2)   Think about what settings of insects, plants, and seeds will force the population to diverge. Try your best guess as to the ideal settings. If you succeed, reset the simulation, change the food settings and try again. If you fail and the population goes extinct, then reset the simulation, change the food settings , and try again.

 

3)   Keep trying different settings until you achieve speciation twice.

 

4)   When you have achieved speciation for two different scenarios, stop the simulation. Proceed to Section 6. Answer all of the questions, click on SUBMIT ANSWERS, then proceed to Section 7.

 

D)  Parapatric and Allopatric Speciation – Sections 7-9

 

Read through the introductory material in Section 7, then proceed to Section 8.

In this simulation two distinct habitats are separated by a geographical barrier in the form of a mountain range. The left habitat contains only plants and insects, while the right habitat contains only plants and seeds. The only parameter that you can adjust is the mountain range, which can be varied in height from 1 to 10 units. At 1 unit the mountain provides no real barrier to movement of birds from one habitat to the other (parapatric situation), while at 10 such movement is entirely eliminated (allopatric situation).
 

1)   Your task is to test the time to speciation for three different mountain range heights. Each time you achieve speciation, stop the simulation then change the mountain range height.
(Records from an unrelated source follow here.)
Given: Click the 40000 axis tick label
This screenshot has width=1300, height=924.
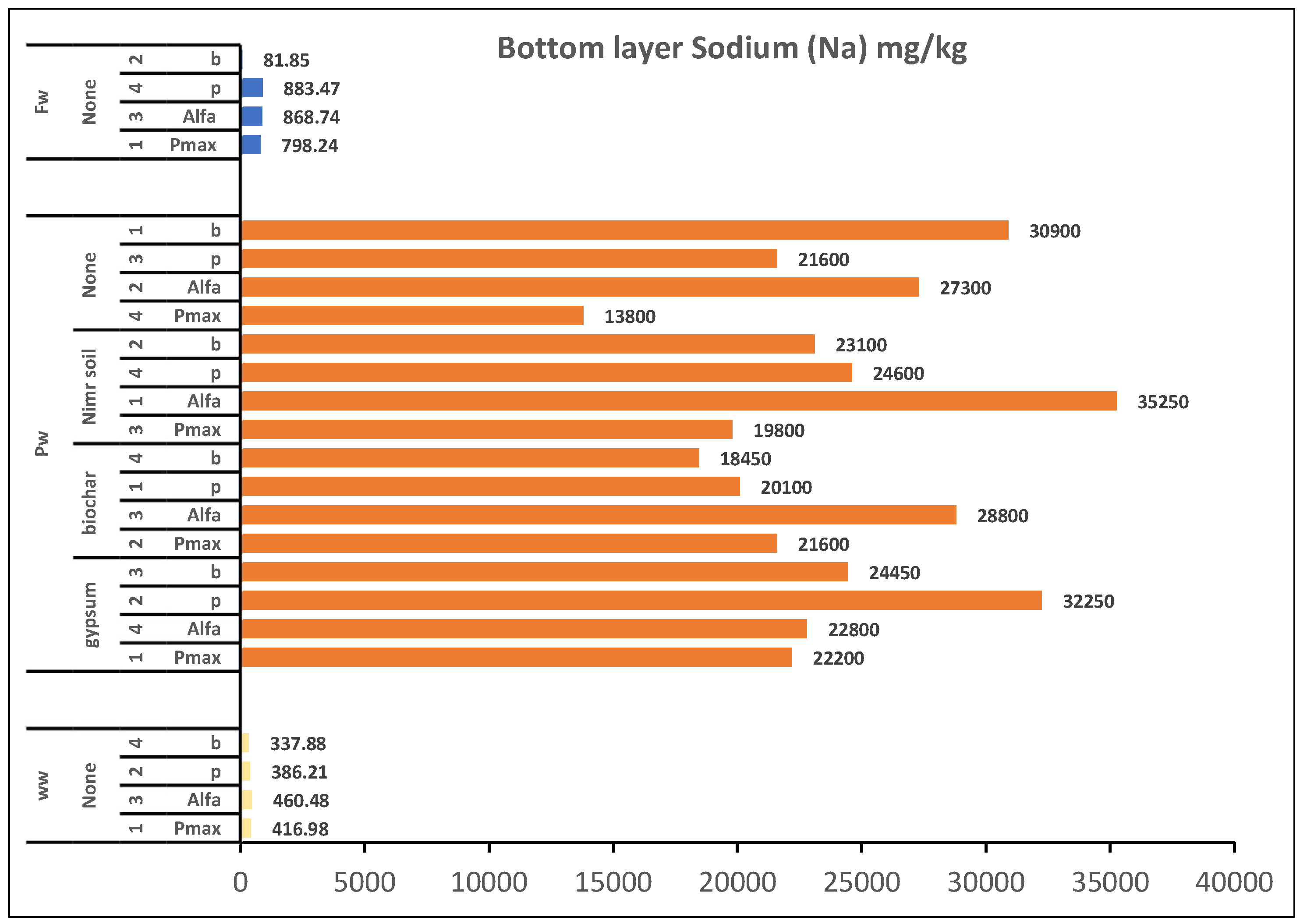Looking at the screenshot, I should [1233, 882].
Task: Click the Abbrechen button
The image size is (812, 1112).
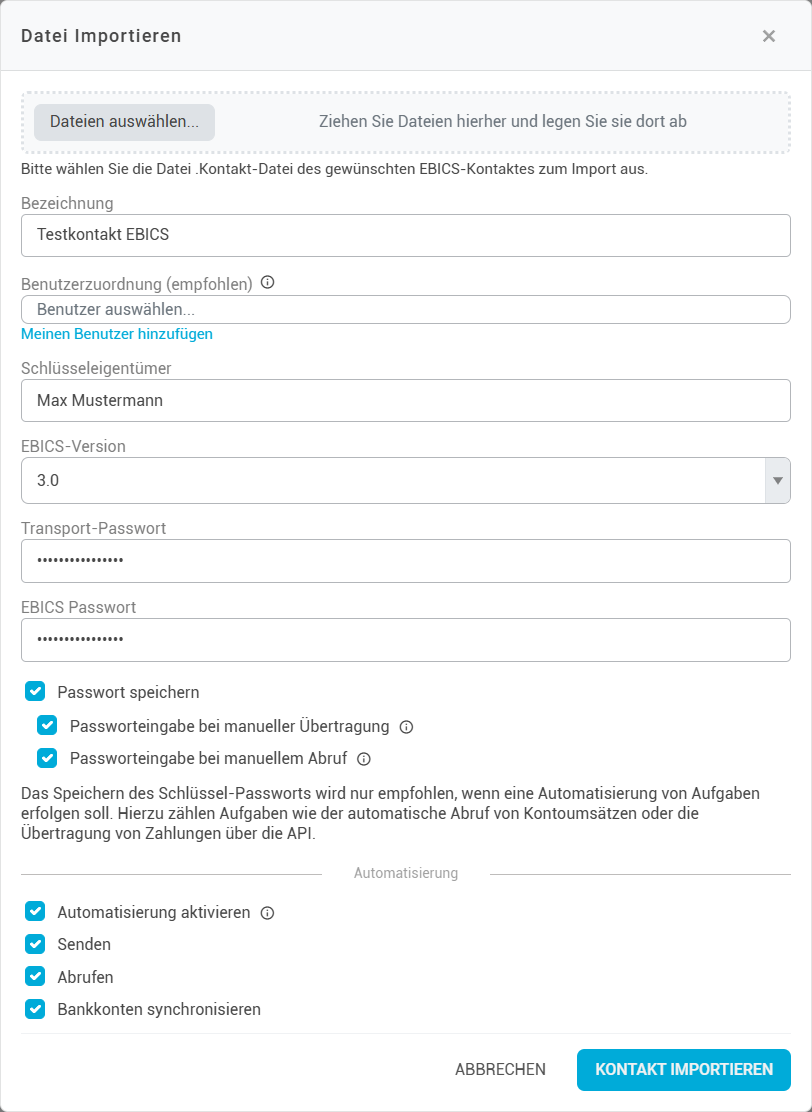Action: (500, 1070)
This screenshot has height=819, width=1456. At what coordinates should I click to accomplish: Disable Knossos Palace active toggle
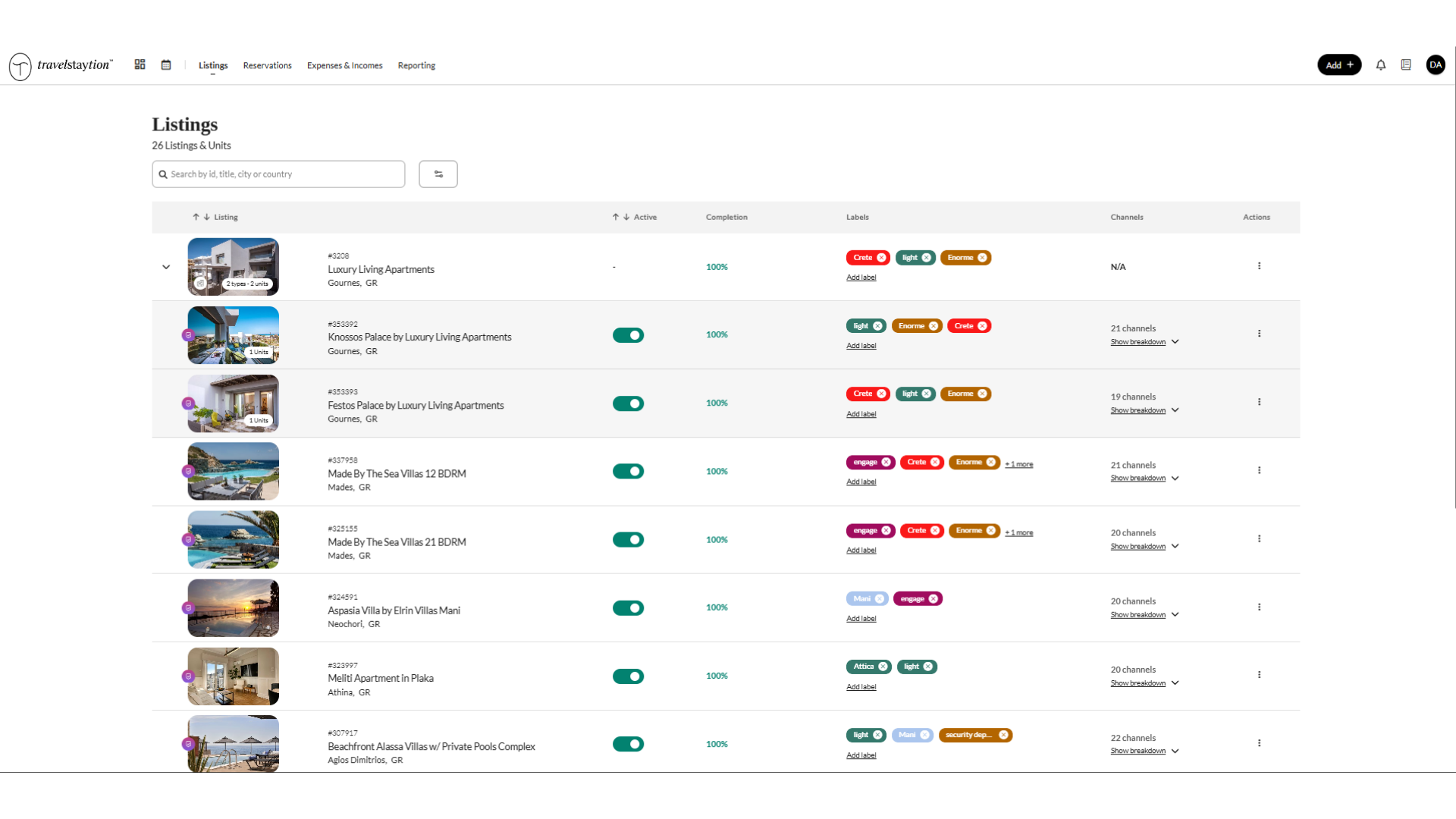coord(628,335)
This will automatically reset the simulation to the starting bird distribution and let you run it under the new barrier setting.

 

2)   Run the simulation for a height of 1. Note the time to speciation.

 

3)   Reset the starting bird distribution and run the simulation for a height of 5. Again, note the time to speciation.

 

4)   Reset the starting bird distribution and run the simulation for a final time at a height of 10. Note the time to speciation.

 

5)   When you have achieved speciation for three different barrier heights stop the simulation. Proceed to Section 9. Answer all of the questions, then click on SUBMIT ANSWERS.

 

E)  Specialization and Speciation Questions

 

Do not quit the simulation until we have reviewed your answers to the questions in Sections 3, 6, and 9.